From 1 January this year, those 55 and over have been able to make a ‘downsizer’ contribution to their superannuation.
Since the age limit for downsizer contributions was reduced from 60 to 55, more people have been able to use this opportunity to get money into their super quickly, if it suits them.
The name ‘downsizer’ is a bit misleading. You do not have to buy another home once you have sold your existing home, or buy a smaller home. You could buy a larger, more expensive home and still access this measure.
A downsizer contribution is a payment into your super from the proceeds of the sale of your home, up to $300,000. These contributions are excluded from the existing age test and the transfer balance threshold.

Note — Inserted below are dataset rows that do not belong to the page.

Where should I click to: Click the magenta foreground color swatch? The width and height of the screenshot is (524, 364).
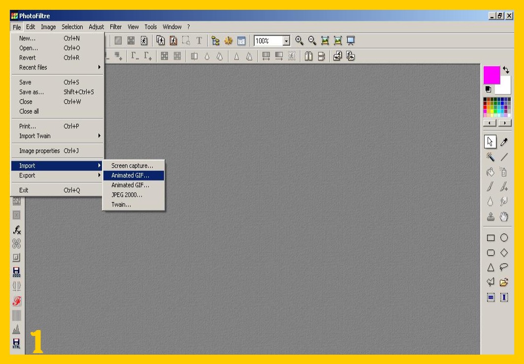pos(491,75)
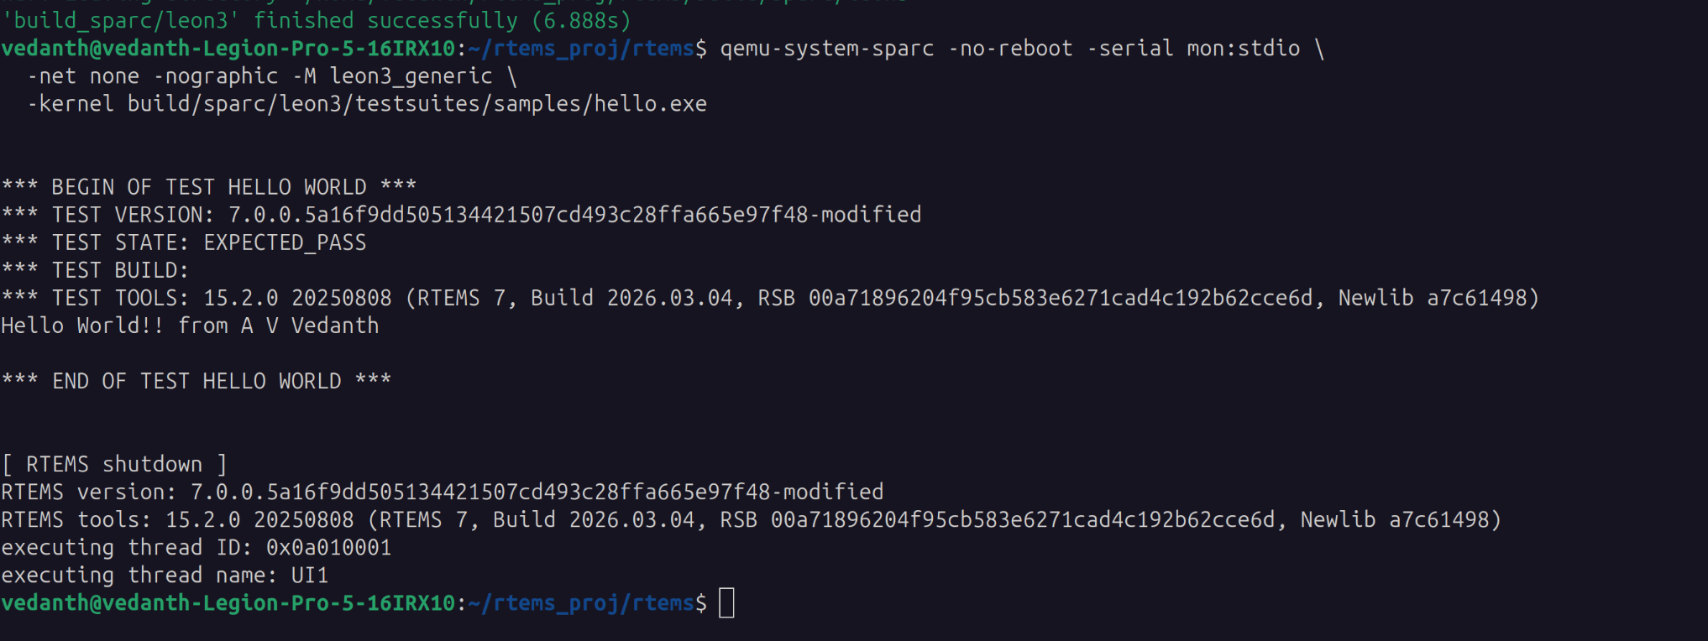Click the thread ID value 0x0a010001
This screenshot has width=1708, height=641.
328,547
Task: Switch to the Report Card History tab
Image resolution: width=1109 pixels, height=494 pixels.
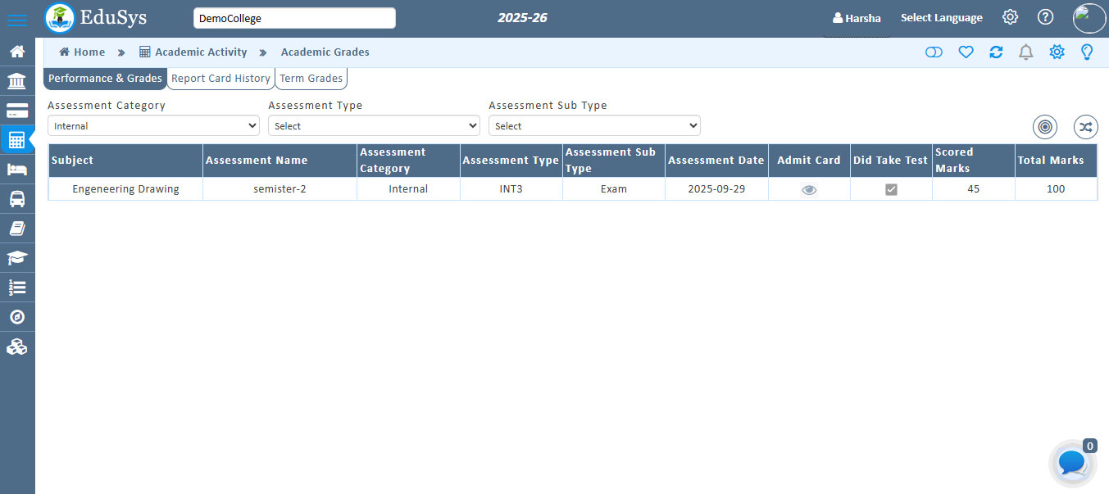Action: point(220,78)
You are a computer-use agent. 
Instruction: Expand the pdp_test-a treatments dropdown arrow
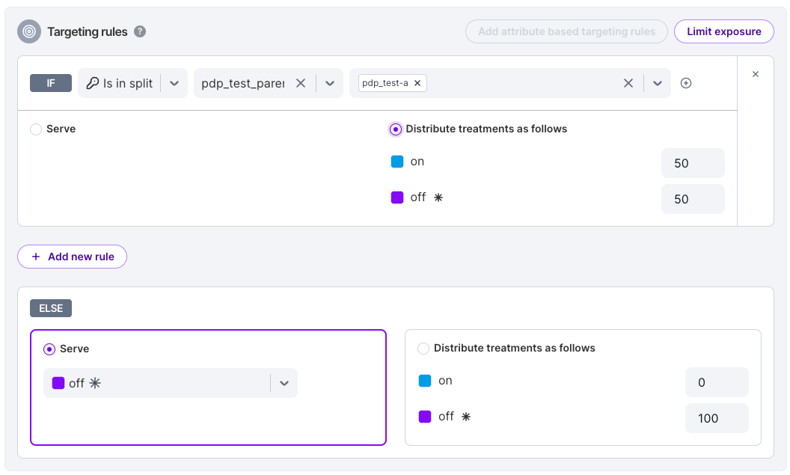point(658,83)
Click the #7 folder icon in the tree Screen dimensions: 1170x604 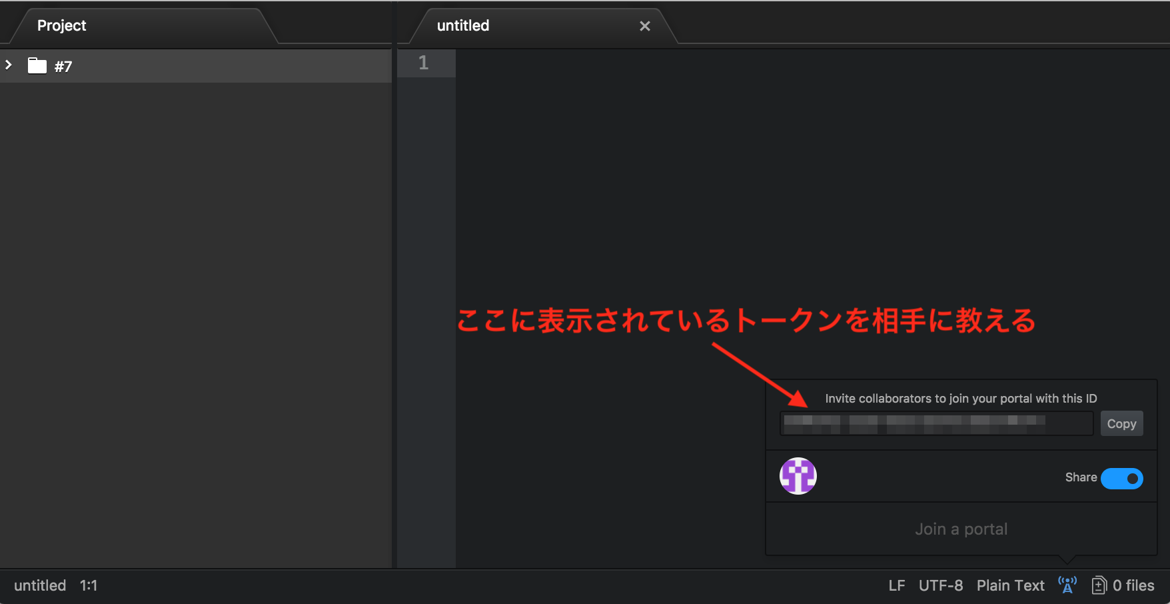tap(37, 65)
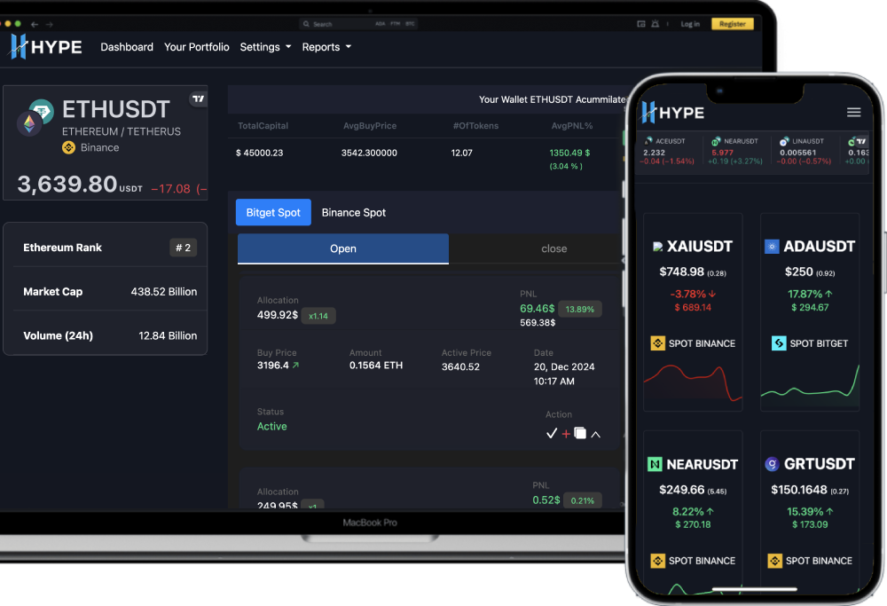
Task: Expand the Reports dropdown menu
Action: click(x=326, y=47)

For couples, both individuals can take advantage of this opportunity for the same home if you meet the criteria. That means you have the possibility of being able to contribute up to $600,000 per couple, even if one person did not have an ownership interest in the property.
Sale proceeds put into superannuation under this measure count toward the Age Pension assets test. This downsizer contribution can only be made once in a lifetime, so it is important to ensure it is the right option.
You are eligible if:
- You are 55 years or older at the time of making the contribution.

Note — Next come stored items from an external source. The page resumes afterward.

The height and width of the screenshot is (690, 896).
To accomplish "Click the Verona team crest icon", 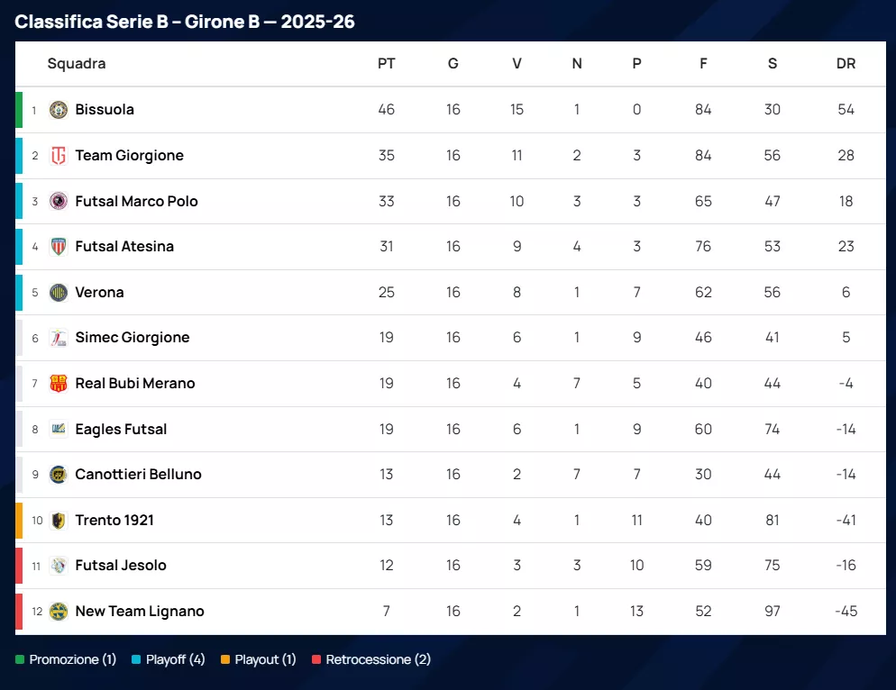I will click(59, 292).
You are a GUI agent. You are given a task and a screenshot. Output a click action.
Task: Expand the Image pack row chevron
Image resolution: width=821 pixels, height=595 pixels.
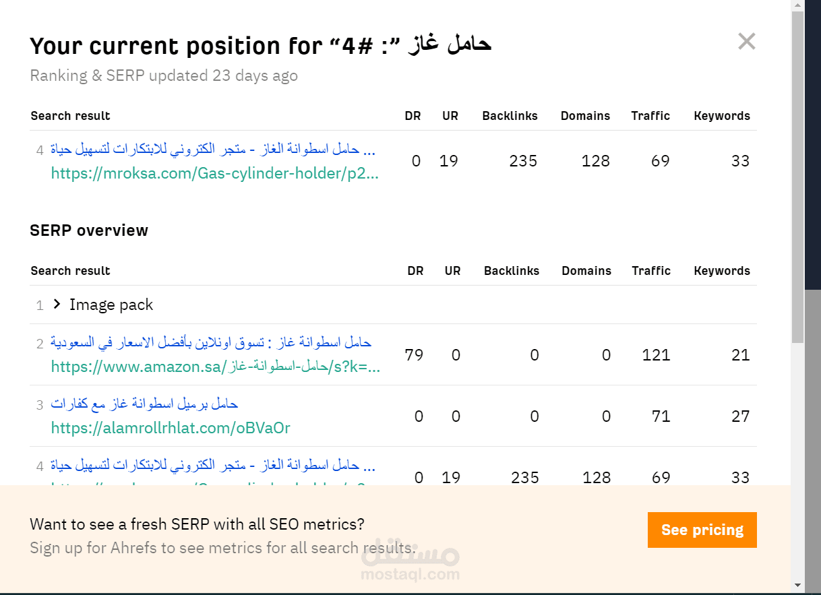[x=57, y=305]
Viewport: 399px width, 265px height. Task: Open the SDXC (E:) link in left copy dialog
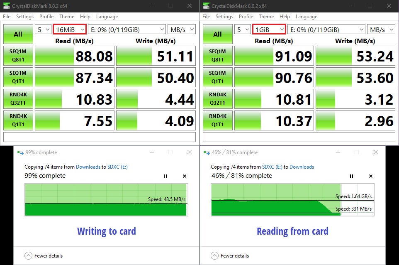tap(117, 167)
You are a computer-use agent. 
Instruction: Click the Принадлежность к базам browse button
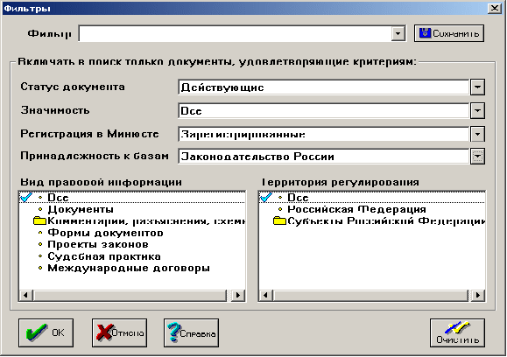(x=477, y=157)
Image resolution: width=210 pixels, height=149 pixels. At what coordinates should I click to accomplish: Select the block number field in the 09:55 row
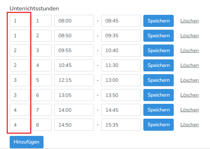tap(19, 50)
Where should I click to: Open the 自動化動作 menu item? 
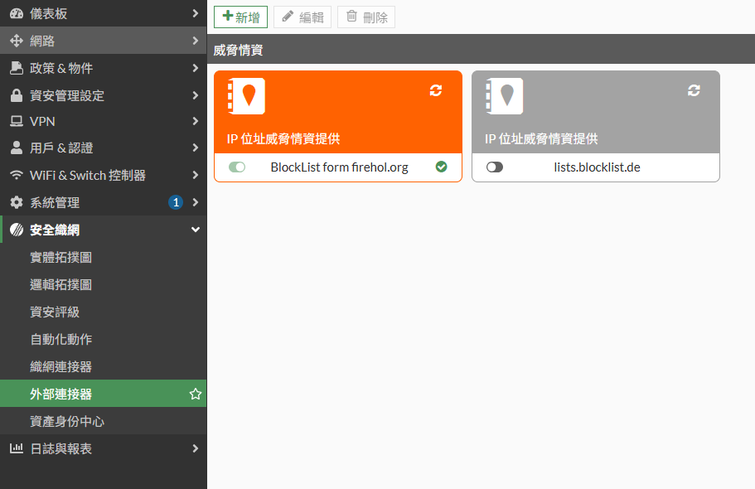(x=60, y=339)
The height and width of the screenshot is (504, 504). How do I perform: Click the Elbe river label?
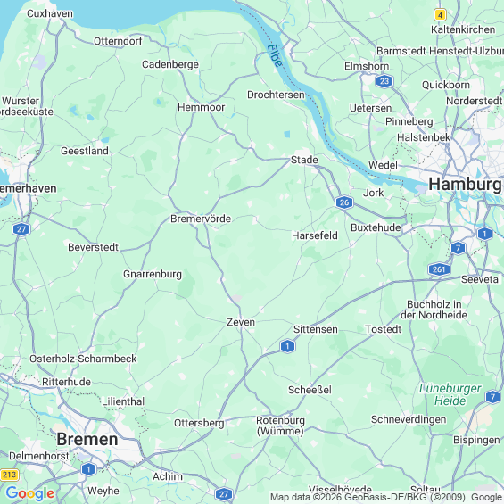pyautogui.click(x=275, y=56)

- The home was owned by you or your spouse for 10 years or more prior to the sale.
- The home is in Australia, and is not a caravan, houseboat or mobile home.
- The proceeds from the sale are exempt or partially exempt from capital gains tax under the main residence exemption if the home was a post-capital gains tax asset rather than a pre-capital gains asset.
- You provide your super fund with the downsizer contribution into super form either before or at the time of making the contribution.
- The contribution was made within 90 days of receiving the proceeds of the sale.
- You have not previously made a downsizer contribution to super from the sale of another home or part sale of your home.